The presence of Foot and Mouth Disease in cattle in Bali has become a major headache and serious concern for authorities in Australia. Border control and immigration have launched a series of new biosecurity measures and farmers across the country are urging travelers to take the new precautions seriously.
Bali has been given Red Zone status and has banned the movement of livestock for the foreseeable future. Authorities in Bali are working around the clock to curb the outbreak, while authorities in Australia are concerned that the situation is a ‘timebomb’ for the agricultural sector. If foot and mouth disease reached Australia it could cause damages of over AUD 100 billion.
What’s more, a second virus has been detected in cattle in Bali. This second virus, known as lumpy skin disease is harder to keep out of a country. These two viruses together have the potential to create a perfect storm of disasters for the Australian farming sector and travelers have a serious responsibility to help prevent the spread.
Lumpy Skin Disease is carried by mosquitoes and only affects cattle bitten by carrier mosquitoes. The mosquitoes are at risk of being bought into Australia carried in the wind, or even trapped in exported goods and luggage.
The risk of lumpy skin disease hitting Australia is said to be higher than foot and mouth disease. Officials say the impacts would be less significant but still ‘hugely problematic’ causing damage to the export markets.
Speaking to Australia’s 9News, Matt Dalgleish, who is a farming analyst with Thomas Elder Markets, said that travelers from Bali to Australia is ‘unwittingly’ posing a serious biosecurity threat.

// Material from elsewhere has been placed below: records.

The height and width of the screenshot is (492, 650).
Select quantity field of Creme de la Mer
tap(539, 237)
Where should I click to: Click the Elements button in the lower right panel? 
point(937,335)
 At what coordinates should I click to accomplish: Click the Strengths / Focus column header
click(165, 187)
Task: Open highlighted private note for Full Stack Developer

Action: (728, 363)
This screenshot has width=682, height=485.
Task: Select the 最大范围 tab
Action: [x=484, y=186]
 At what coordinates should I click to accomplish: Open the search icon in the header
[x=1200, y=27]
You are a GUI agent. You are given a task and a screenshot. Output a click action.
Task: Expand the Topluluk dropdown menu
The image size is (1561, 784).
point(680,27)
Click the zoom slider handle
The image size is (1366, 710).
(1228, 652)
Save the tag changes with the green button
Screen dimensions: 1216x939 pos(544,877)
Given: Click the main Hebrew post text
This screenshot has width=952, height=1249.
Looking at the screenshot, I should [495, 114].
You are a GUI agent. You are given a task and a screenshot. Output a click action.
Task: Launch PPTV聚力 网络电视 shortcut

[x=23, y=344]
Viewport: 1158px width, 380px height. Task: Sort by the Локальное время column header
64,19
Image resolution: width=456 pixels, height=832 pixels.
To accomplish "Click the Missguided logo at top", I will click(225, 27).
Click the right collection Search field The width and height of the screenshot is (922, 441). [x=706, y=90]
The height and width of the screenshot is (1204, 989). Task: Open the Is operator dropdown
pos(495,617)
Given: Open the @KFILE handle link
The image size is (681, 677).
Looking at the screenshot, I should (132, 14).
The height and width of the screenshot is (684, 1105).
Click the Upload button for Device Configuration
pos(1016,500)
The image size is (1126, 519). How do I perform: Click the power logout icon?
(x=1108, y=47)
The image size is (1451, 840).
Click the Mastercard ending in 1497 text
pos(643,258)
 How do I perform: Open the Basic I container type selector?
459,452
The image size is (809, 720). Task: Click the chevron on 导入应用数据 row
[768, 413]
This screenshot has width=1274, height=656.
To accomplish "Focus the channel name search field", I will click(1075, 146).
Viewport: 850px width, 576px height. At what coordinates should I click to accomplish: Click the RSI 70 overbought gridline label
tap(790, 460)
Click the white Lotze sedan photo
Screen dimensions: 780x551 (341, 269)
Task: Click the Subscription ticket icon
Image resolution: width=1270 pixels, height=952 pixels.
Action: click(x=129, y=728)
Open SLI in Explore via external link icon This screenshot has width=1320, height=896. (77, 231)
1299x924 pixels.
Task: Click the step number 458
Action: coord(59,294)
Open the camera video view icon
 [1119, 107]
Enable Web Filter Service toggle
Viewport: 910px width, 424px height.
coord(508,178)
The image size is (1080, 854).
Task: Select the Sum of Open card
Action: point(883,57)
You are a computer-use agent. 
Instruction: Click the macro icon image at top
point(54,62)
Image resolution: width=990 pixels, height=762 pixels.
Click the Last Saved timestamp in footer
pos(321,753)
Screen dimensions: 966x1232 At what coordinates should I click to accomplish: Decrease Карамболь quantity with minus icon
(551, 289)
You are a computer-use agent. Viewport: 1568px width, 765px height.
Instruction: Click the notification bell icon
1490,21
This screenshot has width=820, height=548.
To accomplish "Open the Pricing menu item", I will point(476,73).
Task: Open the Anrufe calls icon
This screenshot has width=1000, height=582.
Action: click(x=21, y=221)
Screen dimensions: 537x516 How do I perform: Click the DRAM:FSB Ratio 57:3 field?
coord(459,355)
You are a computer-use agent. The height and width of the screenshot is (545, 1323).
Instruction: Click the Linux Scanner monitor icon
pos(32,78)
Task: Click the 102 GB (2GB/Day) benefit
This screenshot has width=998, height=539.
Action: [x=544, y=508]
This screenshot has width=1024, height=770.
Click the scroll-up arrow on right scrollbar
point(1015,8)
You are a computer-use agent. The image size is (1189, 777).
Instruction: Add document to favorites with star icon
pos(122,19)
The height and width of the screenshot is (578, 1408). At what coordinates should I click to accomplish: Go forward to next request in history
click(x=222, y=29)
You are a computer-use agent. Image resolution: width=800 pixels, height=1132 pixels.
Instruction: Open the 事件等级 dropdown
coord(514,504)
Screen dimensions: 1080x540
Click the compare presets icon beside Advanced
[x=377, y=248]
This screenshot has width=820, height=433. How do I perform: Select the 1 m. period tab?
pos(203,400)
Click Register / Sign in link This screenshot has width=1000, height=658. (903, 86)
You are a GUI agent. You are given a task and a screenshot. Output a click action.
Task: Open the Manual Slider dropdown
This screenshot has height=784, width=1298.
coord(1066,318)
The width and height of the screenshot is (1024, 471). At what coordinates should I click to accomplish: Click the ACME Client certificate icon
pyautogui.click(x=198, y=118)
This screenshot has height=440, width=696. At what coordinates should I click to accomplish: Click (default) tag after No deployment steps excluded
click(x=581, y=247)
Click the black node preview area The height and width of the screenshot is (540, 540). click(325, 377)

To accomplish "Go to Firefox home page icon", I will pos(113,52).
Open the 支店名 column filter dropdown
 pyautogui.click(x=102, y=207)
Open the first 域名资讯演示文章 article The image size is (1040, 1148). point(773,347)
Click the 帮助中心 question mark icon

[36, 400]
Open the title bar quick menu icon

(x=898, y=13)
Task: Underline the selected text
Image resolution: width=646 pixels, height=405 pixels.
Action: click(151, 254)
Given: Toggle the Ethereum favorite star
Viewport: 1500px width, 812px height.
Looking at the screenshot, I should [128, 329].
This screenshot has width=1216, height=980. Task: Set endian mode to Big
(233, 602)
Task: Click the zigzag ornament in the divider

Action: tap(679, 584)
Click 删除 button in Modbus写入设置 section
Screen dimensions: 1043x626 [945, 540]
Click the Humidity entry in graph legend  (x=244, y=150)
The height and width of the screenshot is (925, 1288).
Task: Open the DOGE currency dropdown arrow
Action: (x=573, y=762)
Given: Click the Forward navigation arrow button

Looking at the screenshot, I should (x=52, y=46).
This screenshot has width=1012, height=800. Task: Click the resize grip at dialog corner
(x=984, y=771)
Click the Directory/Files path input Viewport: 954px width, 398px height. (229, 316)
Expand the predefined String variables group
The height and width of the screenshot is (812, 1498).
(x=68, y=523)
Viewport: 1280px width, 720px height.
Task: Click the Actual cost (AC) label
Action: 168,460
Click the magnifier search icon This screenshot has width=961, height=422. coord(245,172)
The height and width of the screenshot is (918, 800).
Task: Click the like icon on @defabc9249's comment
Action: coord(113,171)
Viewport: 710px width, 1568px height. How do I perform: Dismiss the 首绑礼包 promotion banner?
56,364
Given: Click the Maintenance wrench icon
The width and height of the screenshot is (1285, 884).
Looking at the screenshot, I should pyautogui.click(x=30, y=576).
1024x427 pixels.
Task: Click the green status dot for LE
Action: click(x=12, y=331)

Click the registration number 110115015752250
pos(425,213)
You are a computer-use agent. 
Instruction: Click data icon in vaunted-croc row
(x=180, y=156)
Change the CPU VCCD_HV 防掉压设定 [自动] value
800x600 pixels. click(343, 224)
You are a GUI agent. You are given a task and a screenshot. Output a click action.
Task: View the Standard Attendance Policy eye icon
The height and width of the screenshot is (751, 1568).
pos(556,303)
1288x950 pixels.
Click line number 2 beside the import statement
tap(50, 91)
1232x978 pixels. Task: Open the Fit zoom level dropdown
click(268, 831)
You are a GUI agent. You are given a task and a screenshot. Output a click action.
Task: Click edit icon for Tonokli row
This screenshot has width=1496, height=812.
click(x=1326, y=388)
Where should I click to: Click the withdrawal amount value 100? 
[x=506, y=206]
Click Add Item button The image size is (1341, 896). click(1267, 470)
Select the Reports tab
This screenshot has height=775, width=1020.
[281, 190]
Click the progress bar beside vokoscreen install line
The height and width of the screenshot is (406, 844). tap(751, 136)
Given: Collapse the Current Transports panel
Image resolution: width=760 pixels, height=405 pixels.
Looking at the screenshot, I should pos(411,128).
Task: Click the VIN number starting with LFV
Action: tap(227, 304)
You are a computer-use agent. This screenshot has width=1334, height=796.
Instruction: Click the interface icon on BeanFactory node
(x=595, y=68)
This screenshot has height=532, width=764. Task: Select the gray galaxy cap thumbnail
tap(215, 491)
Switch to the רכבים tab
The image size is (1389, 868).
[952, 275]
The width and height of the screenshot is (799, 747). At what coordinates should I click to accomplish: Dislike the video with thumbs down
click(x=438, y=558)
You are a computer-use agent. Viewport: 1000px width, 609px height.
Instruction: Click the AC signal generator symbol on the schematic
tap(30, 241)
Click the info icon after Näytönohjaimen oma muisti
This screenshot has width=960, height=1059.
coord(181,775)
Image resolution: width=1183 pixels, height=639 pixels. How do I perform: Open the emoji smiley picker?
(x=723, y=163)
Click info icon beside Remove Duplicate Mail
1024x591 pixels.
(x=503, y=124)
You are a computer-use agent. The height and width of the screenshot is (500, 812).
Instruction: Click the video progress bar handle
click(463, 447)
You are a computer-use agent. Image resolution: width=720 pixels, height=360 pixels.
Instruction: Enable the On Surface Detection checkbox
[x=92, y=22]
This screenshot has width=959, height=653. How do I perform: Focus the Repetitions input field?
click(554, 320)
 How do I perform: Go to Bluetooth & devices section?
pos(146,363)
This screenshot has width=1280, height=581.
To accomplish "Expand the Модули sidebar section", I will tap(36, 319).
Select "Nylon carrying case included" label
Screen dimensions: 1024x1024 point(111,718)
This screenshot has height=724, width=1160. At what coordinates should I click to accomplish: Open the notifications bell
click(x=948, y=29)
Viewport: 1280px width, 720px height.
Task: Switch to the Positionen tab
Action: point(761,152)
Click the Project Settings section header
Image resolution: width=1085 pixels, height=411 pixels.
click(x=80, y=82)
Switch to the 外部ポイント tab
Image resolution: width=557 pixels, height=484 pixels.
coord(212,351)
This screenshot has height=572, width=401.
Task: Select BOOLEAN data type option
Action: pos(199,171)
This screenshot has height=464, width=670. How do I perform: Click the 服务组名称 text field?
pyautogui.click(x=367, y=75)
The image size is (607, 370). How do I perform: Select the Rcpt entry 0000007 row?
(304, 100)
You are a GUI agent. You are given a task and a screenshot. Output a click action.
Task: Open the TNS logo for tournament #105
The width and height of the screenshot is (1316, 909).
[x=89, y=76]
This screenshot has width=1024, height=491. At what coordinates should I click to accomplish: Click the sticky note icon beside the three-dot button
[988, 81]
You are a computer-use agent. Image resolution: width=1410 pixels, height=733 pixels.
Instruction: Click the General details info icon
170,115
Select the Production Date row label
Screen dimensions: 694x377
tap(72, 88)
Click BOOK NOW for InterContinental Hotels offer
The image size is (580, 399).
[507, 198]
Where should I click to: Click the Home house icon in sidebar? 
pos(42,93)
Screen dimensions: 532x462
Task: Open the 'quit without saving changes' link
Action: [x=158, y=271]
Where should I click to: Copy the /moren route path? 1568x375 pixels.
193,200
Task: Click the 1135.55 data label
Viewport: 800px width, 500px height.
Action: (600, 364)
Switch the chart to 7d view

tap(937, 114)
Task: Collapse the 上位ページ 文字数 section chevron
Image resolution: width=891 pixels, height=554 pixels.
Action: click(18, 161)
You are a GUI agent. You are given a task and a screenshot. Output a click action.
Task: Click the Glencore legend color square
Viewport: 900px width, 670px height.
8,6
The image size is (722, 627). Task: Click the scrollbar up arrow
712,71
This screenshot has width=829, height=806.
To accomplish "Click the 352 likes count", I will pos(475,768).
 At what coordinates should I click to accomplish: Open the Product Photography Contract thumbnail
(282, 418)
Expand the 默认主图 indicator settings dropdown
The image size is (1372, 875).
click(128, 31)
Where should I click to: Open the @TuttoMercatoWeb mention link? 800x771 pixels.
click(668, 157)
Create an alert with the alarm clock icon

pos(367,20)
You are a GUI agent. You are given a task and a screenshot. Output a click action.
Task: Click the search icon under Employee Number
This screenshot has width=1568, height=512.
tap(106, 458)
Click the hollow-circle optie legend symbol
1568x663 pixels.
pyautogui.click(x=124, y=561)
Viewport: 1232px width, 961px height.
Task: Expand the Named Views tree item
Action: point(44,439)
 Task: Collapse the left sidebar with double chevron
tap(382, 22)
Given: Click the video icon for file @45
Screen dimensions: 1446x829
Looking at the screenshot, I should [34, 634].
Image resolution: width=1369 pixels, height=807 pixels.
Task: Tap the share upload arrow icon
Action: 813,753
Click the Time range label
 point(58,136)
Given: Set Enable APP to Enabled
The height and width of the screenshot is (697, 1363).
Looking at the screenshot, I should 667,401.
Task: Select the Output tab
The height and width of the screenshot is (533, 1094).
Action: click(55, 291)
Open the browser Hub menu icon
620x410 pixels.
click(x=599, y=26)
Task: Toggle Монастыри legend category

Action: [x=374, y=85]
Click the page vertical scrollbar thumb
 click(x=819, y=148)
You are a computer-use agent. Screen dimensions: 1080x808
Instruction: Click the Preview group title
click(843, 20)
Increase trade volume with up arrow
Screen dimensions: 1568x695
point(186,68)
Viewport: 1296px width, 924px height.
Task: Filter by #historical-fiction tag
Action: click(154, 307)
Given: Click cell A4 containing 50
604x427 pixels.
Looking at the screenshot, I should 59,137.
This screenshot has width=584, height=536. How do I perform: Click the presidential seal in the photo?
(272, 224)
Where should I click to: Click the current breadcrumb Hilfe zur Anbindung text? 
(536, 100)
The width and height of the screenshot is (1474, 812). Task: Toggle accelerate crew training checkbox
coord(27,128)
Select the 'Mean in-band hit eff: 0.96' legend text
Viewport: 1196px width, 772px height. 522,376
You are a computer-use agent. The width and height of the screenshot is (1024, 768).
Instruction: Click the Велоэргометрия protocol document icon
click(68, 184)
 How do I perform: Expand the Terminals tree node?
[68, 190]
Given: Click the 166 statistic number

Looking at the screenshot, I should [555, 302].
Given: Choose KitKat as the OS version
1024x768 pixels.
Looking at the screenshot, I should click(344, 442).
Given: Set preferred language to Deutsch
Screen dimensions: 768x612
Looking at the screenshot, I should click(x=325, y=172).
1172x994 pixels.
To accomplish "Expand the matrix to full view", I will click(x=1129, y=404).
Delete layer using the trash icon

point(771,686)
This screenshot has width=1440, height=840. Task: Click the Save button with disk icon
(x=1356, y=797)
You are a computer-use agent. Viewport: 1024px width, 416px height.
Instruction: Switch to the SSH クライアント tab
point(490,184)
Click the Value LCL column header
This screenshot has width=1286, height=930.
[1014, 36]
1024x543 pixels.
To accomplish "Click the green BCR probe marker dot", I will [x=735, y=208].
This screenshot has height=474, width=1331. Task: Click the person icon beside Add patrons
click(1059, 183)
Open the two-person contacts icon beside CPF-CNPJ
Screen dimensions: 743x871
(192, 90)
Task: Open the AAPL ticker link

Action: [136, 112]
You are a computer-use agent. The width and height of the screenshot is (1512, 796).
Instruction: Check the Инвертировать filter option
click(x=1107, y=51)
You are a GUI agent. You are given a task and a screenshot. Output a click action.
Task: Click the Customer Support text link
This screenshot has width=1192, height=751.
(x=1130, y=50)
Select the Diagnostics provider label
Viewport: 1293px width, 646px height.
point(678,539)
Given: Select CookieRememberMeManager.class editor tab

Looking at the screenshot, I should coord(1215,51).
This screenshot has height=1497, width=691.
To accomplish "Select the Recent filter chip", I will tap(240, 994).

He said that the ‘biggest fear with Bali and foot and mouth is just the sheer number of tourists”.
Australians consistently top the charts as the highest number of visitors to Bali, closely followed by Singapore and the UK. Travelers to the UK from Bali are also at risk of spreading foot and mouth disease. The last major outbreak of Foot and Mouth Disease in the UK was in 2001. The outbreak cost the country AUD 13 billion and resulted in the culling of over 6 million cattle.
The last case of Foot and Mouth Disease in Australia was in the 1870s and while the Australian authorities have pledged all the support they can to help Indonesia curb its outbreak, the situation has been referred to as a ‘time bomb’ heading to Australian pastures.
Currently, there are over 230,000 confirmed cases of Foot and Mouth Disease in Indonesia and over 63 in Bali. Figures may be higher since the turnaround on testing is said to be around 2 weeks, with the first cases confirmed in Bali within the last 10-days.
Over 128,000 Australians travelers to Bali in June 2022, with the same, again predicted to travel throughout July and August. Dalgleish explained how travelers create a bio-bridge for the virus to potentially hop from cattle in Bali to cattle in Australia.
He said there are ‘a lot of contact points for Australian tourists bringing it [the virus] back in on their clothing or their footwear…It [the virus] can carry quite easily with a bit of mud on your boots….So that’s a concern, it’s highly infectious’.
Dalgleish’s sentiments were echoed by Agriculture Minister Murray Watt who said “It is crucial that every traveler returning to Australia from areas affected by FMD follows the biosecurity instructions we have in place at the border”. The new Australian Prime Minister Anthony Albanese recently visited Indonesia to meet with President Joko Widodo.
During talks the pair talked about new trade and visa agreements, Prime Minister Albanese also committed to supporting the Indonesian Agriculture Department with technical guidance and vaccines to help curb the outbreak of Foot and Mouth Disease, which at that point had only been detected in Java and Sumatra.
Travelers in Bali are being advised to leave their flip-flops in Bali since these permeable materials are hard to disinfect. Travelers returning to Australia from Indonesia can expect to have to undergo extra biosecurity measures.